§ **What this task involves**: Copy the material below word for word, keeping every line as it stands.

§ **Exercise input**:
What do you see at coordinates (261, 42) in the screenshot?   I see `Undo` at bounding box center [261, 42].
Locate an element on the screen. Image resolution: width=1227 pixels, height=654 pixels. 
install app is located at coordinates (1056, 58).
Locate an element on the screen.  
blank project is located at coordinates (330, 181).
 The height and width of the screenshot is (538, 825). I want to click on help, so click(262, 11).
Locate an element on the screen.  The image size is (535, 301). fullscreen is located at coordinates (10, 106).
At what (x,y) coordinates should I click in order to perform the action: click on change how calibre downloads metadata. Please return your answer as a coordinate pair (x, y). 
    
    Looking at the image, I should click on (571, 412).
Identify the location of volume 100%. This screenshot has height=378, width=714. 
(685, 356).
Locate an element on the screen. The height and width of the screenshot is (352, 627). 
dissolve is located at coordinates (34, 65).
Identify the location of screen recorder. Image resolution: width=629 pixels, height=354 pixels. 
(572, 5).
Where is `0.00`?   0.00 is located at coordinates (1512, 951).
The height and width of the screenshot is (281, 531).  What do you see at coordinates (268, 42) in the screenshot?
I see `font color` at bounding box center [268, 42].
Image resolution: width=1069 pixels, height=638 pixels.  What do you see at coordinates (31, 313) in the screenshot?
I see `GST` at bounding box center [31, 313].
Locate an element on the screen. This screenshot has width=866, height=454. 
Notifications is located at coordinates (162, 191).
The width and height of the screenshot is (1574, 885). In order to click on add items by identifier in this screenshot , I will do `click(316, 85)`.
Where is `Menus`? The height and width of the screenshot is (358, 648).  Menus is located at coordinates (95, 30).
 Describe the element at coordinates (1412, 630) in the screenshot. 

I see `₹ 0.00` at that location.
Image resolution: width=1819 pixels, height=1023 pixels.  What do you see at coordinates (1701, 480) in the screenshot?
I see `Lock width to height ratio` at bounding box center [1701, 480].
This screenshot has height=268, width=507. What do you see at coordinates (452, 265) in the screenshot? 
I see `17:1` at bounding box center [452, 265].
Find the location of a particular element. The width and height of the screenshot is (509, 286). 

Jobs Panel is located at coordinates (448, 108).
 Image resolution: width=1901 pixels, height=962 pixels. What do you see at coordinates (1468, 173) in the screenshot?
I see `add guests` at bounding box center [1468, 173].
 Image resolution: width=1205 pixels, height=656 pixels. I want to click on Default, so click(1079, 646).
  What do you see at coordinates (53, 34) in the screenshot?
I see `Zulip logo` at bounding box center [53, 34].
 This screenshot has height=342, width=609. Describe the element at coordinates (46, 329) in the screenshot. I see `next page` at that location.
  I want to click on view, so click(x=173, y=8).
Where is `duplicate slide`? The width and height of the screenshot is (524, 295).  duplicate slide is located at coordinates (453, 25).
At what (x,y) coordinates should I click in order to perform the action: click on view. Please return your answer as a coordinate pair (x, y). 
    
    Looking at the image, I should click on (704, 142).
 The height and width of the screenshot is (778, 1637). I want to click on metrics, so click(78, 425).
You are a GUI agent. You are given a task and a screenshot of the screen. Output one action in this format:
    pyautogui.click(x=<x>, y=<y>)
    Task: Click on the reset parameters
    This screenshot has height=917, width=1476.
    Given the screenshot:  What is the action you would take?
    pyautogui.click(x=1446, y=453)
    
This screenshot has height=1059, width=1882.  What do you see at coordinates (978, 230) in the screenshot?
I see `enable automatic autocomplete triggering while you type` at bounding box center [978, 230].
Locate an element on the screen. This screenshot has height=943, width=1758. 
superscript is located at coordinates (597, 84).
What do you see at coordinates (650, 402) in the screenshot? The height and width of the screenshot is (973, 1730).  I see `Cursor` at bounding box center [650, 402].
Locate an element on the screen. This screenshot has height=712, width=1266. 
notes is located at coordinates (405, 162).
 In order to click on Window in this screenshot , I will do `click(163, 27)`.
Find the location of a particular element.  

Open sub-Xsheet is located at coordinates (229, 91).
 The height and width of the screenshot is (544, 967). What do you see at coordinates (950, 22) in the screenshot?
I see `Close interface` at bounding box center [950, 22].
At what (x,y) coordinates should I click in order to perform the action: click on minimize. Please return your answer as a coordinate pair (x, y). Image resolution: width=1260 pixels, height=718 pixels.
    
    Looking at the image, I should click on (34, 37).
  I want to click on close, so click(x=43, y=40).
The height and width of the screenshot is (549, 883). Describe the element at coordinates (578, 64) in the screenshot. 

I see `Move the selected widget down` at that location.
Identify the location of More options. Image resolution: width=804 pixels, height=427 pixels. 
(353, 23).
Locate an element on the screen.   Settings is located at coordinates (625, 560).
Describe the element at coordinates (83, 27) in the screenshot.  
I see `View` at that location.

§ **Correct response**:
What do you see at coordinates (261, 42) in the screenshot?   I see `Undo` at bounding box center [261, 42].
Locate an element on the screen. Image resolution: width=1227 pixels, height=654 pixels. 
install app is located at coordinates (1056, 58).
Locate an element on the screen.  
blank project is located at coordinates (330, 181).
 The height and width of the screenshot is (538, 825). I want to click on help, so click(262, 11).
Locate an element on the screen.  The image size is (535, 301). fullscreen is located at coordinates (10, 106).
At what (x,y) coordinates should I click in order to perform the action: click on change how calibre downloads metadata. Please return your answer as a coordinate pair (x, y). 
    
    Looking at the image, I should click on (571, 412).
Identify the location of volume 100%. This screenshot has height=378, width=714. 
(685, 356).
Locate an element on the screen. The height and width of the screenshot is (352, 627). 
dissolve is located at coordinates (34, 65).
Identify the location of screen recorder. Image resolution: width=629 pixels, height=354 pixels. 
(572, 5).
Where is `0.00`?   0.00 is located at coordinates (1512, 951).
The height and width of the screenshot is (281, 531).  What do you see at coordinates (268, 42) in the screenshot?
I see `font color` at bounding box center [268, 42].
Image resolution: width=1069 pixels, height=638 pixels.  What do you see at coordinates (31, 313) in the screenshot?
I see `GST` at bounding box center [31, 313].
Locate an element on the screen. This screenshot has width=866, height=454. 
Notifications is located at coordinates (162, 191).
The width and height of the screenshot is (1574, 885). In order to click on add items by identifier in this screenshot , I will do `click(316, 85)`.
Where is `Menus`? The height and width of the screenshot is (358, 648).  Menus is located at coordinates (95, 30).
 Describe the element at coordinates (1412, 630) in the screenshot. 

I see `₹ 0.00` at that location.
Image resolution: width=1819 pixels, height=1023 pixels.  What do you see at coordinates (1701, 480) in the screenshot?
I see `Lock width to height ratio` at bounding box center [1701, 480].
This screenshot has height=268, width=507. What do you see at coordinates (452, 265) in the screenshot? 
I see `17:1` at bounding box center [452, 265].
Find the location of a particular element. The width and height of the screenshot is (509, 286). 

Jobs Panel is located at coordinates (448, 108).
 Image resolution: width=1901 pixels, height=962 pixels. What do you see at coordinates (1468, 173) in the screenshot?
I see `add guests` at bounding box center [1468, 173].
 Image resolution: width=1205 pixels, height=656 pixels. I want to click on Default, so click(1079, 646).
  What do you see at coordinates (53, 34) in the screenshot?
I see `Zulip logo` at bounding box center [53, 34].
 This screenshot has height=342, width=609. Describe the element at coordinates (46, 329) in the screenshot. I see `next page` at that location.
  I want to click on view, so click(x=173, y=8).
Where is `duplicate slide`? The width and height of the screenshot is (524, 295).  duplicate slide is located at coordinates (453, 25).
At what (x,y) coordinates should I click in order to perform the action: click on view. Please return your answer as a coordinate pair (x, y). 
    
    Looking at the image, I should click on (704, 142).
 The height and width of the screenshot is (778, 1637). I want to click on metrics, so click(78, 425).
You are a GUI agent. You are given a task and a screenshot of the screen. Output one action in this format:
    pyautogui.click(x=<x>, y=<y>)
    Task: Click on the reset parameters
    This screenshot has height=917, width=1476.
    Given the screenshot:  What is the action you would take?
    pyautogui.click(x=1446, y=453)
    
This screenshot has height=1059, width=1882.  What do you see at coordinates (978, 230) in the screenshot?
I see `enable automatic autocomplete triggering while you type` at bounding box center [978, 230].
Locate an element on the screen. This screenshot has height=943, width=1758. 
superscript is located at coordinates (597, 84).
What do you see at coordinates (650, 402) in the screenshot? The height and width of the screenshot is (973, 1730).  I see `Cursor` at bounding box center [650, 402].
Locate an element on the screen. This screenshot has height=712, width=1266. 
notes is located at coordinates (405, 162).
 In order to click on Window in this screenshot , I will do `click(163, 27)`.
Find the location of a particular element.  

Open sub-Xsheet is located at coordinates (229, 91).
 The height and width of the screenshot is (544, 967). What do you see at coordinates (950, 22) in the screenshot?
I see `Close interface` at bounding box center [950, 22].
At what (x,y) coordinates should I click in order to perform the action: click on minimize. Please return your answer as a coordinate pair (x, y). Image resolution: width=1260 pixels, height=718 pixels.
    
    Looking at the image, I should click on (34, 37).
  I want to click on close, so click(x=43, y=40).
The height and width of the screenshot is (549, 883). Describe the element at coordinates (578, 64) in the screenshot. 

I see `Move the selected widget down` at that location.
Identify the location of More options. Image resolution: width=804 pixels, height=427 pixels. 
(353, 23).
Locate an element on the screen.   Settings is located at coordinates (625, 560).
Describe the element at coordinates (83, 27) in the screenshot.  
I see `View` at that location.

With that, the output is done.